Deviner le poids d’un bœuf ou chanter en chœur : l’intelligence collective en action

Publié le 20 novembre 2019

Ancien VP marketing de Microsoft Israël, Lior Zoref est aujourd’hui l’un des meilleurs auteurs et conférenciers sur le sujet de l’intelligence collective. Il a écrit un best-seller intitulé Mindsharing, avec une devise : « We are smarter than Me » – « Nous sommes plus intelligents que Moi ». En 2016, il a donné une conférence TED à Long Beach, en Californie, dans laquelle il a fait monter sur scène un bœuf, invitant les personnes dans la salle à estimer le poids de l’animal. Plus de 500 personnes dans la salle avaient répondu, avec des propositions allant de 154 kilos ( !?) à 4000 kilos ( ?!🤪 !?) Mais la moyenne de ces estimations donnait un poids de 812,8 kilos… pour un poids réel de 814,2 kilos, soit une erreur inférieure à 0,2%… 
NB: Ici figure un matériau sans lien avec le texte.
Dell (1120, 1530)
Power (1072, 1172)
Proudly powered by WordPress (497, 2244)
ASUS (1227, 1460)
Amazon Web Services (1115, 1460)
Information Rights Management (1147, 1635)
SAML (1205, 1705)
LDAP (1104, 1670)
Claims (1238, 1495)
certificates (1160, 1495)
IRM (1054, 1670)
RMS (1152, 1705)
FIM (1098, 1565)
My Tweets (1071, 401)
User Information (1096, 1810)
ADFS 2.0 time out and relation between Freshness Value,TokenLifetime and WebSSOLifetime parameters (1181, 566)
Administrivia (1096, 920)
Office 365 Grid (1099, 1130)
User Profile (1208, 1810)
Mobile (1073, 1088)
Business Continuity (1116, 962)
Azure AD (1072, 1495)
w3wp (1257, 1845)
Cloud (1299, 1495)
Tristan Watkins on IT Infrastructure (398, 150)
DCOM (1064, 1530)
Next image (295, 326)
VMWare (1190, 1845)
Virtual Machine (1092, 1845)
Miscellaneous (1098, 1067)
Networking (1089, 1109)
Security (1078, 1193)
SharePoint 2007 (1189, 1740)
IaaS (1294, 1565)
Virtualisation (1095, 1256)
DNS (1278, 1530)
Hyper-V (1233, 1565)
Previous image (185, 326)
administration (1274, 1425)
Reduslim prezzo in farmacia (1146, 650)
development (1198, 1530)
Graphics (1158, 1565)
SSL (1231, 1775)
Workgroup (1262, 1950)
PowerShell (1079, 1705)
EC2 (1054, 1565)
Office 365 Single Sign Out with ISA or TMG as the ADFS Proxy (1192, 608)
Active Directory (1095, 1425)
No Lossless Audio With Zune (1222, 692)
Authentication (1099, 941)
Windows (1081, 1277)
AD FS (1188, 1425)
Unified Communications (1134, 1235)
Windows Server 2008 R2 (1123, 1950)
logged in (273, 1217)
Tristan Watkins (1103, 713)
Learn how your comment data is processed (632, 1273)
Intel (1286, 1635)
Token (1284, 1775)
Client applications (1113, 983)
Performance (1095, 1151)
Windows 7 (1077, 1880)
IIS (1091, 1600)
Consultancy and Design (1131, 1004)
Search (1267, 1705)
L’expérience avait été déjà réalisée en 2015 par la National Public Radio (NPR), mais cette fois au travers d’une enquête en ligne qui avait duré une semaine, avec une photo d’une vache. Cette fois 17000 personnes avaient répondu, avec une estimation moyenne de 583,7 kilos, pour un poids exact de 614,6 kilos. Soit une erreur de 5% environ : peut-être que le fait de voir uniquement une photo de « Pénélope » explique que les résultats aient été moins précis que dans l’expérience de Lior Zoref !

Dans les deux cas, la « foule » s’est montrée beaucoup plus efficace que l’immense majorité des individus. Adrián Paenza, professeur de mathématiques à la Faculté de Sciences naturelles de Buenos Aires (et aussi journaliste sportif dans les plus grands journaux de son pays), compare dans une conférence récente cette intelligence « mathématique » à une foule chantant en cœur dans un stade : le ton de l’ensemble est juste, et pourtant si vous prenez les personnes une à une il est possible que vous leur disiez « s’il te plaît, taisez-vous, aussi longtemps que vous le pouvez ! » L’accord vient du fait qu’il y a une base commune, par rapport à laquelle les uns ont tort « en haut », d’autres ont tort « en bas », mais au final, ils se compensent… (à partir de 57’55″)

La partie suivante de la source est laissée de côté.